Stoehr’s models are ethnically diverse providing a comprehensive array of varying bone structures and features. The selection of models enhances the universality of the collection as a whole. 

 

The monochromatic palette with which he initially renders the visage freezes the form in a dramatic likeness of the model while imbuing the canvas with an almost sculptural reflection. Although the face is frozen in a sort of suspended reality, the subjects’ eyes are vibrant and engaging. Stoehr’s application of dramatic sweeps of red across the canvas accentuates and abstracts certain details of his figure, enhancing the tension and movement of the subjects’ eyes.

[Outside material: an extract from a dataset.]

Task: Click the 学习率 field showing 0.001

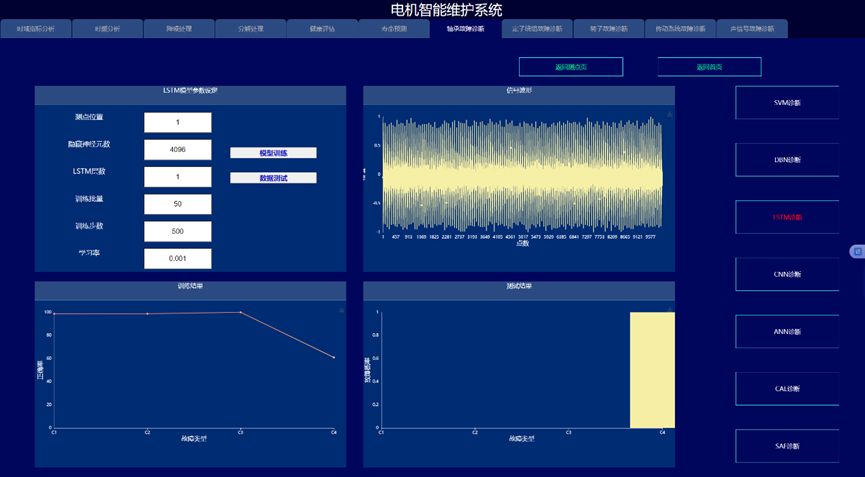Action: tap(177, 259)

With varying coverage of color, Stoehr amplifies the figure’s intensity and presence. 

  

While drawn to the pragmatism of representational mark-making, Stoehr is enthralled by the freedom of intuitive abstract compositions.  Stoehr describes the first time he approached a detailed canvas with a red brush questioning, “Should I put the paint in certain places… or let the painting go?” A moment of conflicted desire to control was met with his instinctive reaction to press the brush to the canvas; Stoehr standing on the precipice, decided to leap. With a distinct portion of the journey relying on intuitive happenstance, has Stoehr experienced any missteps? He answers, yes, explaining a situation with one of his first canvases, an over-energized brush stroke produced a foot-long gash across the surface of the painting. Aware but not overly conscious, Stoehr continues to allow the brush the ability to create at will. 

 

While some of his canvases are lightly touched with color, others integrate color intensely into the matrix of the composition. Stoehr juxtaposes translucent washes of color with opaque brush-strokes varying the figure’s presence on the canvas. 

 

In some portraits the color closely contours the facial features, pleasantly accentuating the form.  In other portraits in this series, swaths of color seemingly dissect the image, abruptly cropping and intensely abstracting the figure. 

 

At the time of this interview, Stoehr is investigating new techniques of color application. Having recently read a biography on Francis Bacon, Stoehr is interested in Bacon’s use of spray paint. Drawn to its immediacy, limitless intensity, and unpredictability, Bacon used spray paint and other unconventional coloring tools as a distraction from intentional mark-making stating, “Half my painting activity is disrupting what I can do with ease.” With an unwavering sense of adventure and a taste for the unknown, Stoehr picks up a spray can and charges forward.